By then the Jayhawks were in a bottomless Phog. They missed eight of their first nine shots, shot 28.5 percent in the first half and missed their final six shots of the first half in what was a drought that lasted 4:10.
If they had a chance against USC’s constricting defense, it was through the hands and feet of David McCormack, their strongman inside. Perhaps he could get Evan Mobley into foul trouble, or draw enough bodies to open lanes for someone else.
It was all theory because Kansas didn’t even try, at least not after McCormack missed on the first possession. Kansas didn’t score until its ninth trip downcourt, and McCormack’s first bucket didn’t come for 8:20.
“McCormack’s probably the best center that we’ve played,” Enfield said. “We just did a good job with team defense tonight. I was impressed because we held Kansas to 29 percent from the field, and we did the same thing to Drake (in the first round). But Kansas is such a good defensive team, and we scored over 80 points on them.”
Kansas lost to Gonzaga early and had regular scrums against what was supposed to be a muscular Big 12. You figured the Jayhawks had seen everything. But their eyes got very big on Monday.

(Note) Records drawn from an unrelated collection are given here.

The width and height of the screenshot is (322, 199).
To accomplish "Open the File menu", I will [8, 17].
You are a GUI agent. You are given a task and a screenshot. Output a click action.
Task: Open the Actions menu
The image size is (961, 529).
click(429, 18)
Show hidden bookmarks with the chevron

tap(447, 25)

Not everybody can cover the court from sideline to sideline and discourage the ball reversal that fuels most offenses. Not everybody can shrink the lane as the Big Brothers do, or play with such a businesslike air. Not everybody can morph from man-to-man into zone and do it without compromise.

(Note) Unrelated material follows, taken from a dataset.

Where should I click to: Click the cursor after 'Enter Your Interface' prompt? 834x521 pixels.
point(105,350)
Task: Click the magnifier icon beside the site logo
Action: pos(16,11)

Not everybody has this type of experience, with all the transfers, and don’t get hung up on the schools where they played before. The one thing we should learn from the annual shipwreck of the NCAA Tournament’s first weekend is that the Woffords and the Santa Claras and the Rices play in legitimate basketball leagues, too.
USC not only gave Kansas its worst NCAA Tournament loss ever, by far, but it posted the best tournament field goal percentage (57.1) against the Jayhawks. Accompany that with a 43-27 thrashing on the backboards, and this might have been more of a boat-race than a USC-Kansas football game.
“We’ve been in a hotel for 13 straight days,” Enfield said. “We got outside for about 10 minutes and saw the sunshine. We’re looking forward to our 30-second walk to the bus. As far as what we do for fun, we’ve been really enjoying watching the Pac-12 win all these tournament games.”
Just another way in which California isn’t in touch with the rest of America. The three other time zones might have to deal with it.